Exhibit 10
CHINACAST EDUCATION CORPORATION
Room 701A, Building A, Golden Eagle Mansion, 80 Hanxiao Road
Pudong, Shanghai 200437 China
May 24, 2012
MRMP Managers LLC
c/o R. Stephens
SD Trust Co. LLC
201 S. Phillips Ave.
Sioux Falls, SD 57104
Attention: Ned Sherwood
Dear Sir(s):
We refer to our recent conversation with staff of The NASDAQ Stock Market LLC (the “NASDAQ Staff”) regarding the 120,000 warrants (the “Warrants”) issuable by us to you, MRMP Managers LLC, in accordance with the terms of the Notes and Warrants Purchase Agreement, dated as of April 10, 2012, and the Borrowing Notice and Acknowledgment (the “Borrowing Notice”), dated as of May 18, 2012, each by and between us, you and the other parties thereto.

(Entries taken from a collection)

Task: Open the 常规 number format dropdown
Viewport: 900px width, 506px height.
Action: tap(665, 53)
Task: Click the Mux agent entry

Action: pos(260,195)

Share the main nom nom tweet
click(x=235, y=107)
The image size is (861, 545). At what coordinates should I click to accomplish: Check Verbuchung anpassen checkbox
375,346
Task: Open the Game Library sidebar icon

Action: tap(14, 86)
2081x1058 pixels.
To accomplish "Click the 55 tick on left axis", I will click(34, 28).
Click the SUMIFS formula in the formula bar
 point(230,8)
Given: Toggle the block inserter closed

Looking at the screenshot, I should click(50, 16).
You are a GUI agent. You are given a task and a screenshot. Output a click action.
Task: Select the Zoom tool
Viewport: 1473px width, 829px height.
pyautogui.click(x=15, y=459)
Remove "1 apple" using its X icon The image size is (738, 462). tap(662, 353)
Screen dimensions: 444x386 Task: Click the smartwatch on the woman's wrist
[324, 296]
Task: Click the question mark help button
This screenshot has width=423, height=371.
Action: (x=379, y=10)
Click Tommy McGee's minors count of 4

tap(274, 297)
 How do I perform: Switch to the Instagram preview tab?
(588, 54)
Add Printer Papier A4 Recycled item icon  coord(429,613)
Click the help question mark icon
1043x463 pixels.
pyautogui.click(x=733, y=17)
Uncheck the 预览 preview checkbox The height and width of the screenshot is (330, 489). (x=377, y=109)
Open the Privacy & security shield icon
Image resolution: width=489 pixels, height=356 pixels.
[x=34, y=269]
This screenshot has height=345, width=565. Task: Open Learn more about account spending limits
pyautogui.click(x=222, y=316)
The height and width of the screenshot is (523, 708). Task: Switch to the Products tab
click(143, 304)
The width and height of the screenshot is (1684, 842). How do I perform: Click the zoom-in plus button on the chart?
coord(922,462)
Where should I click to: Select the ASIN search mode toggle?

▸ Work to do
- a) In the letter, how many warrants are issuable to MRMP Managers LLC?
- b) Rewrite the part of the letter that opens with the words containing "Sioux Falls, SD" and closes with "other parties thereto.", putting "Dear Sir or Madam" in place of "Dear Sir(s)".
The listing isn't needed for any of this.

▸ Results of the tasks
- a) 120,000 warrants

- b)
Sioux Falls, SD 57104
Attention: Ned Sherwood
Dear Sir or Madam:
We refer to our recent conversation with staff of The NASDAQ Stock Market LLC (the “NASDAQ Staff”) regarding the 120,000 warrants (the “Warrants”) issuable by us to you, MRMP Managers LLC, in accordance with the terms of the Notes and Warrants Purchase Agreement, dated as of April 10, 2012, and the Borrowing Notice and Acknowledgment (the “Borrowing Notice”), dated as of May 18, 2012, each by and between us, you and the other parties thereto.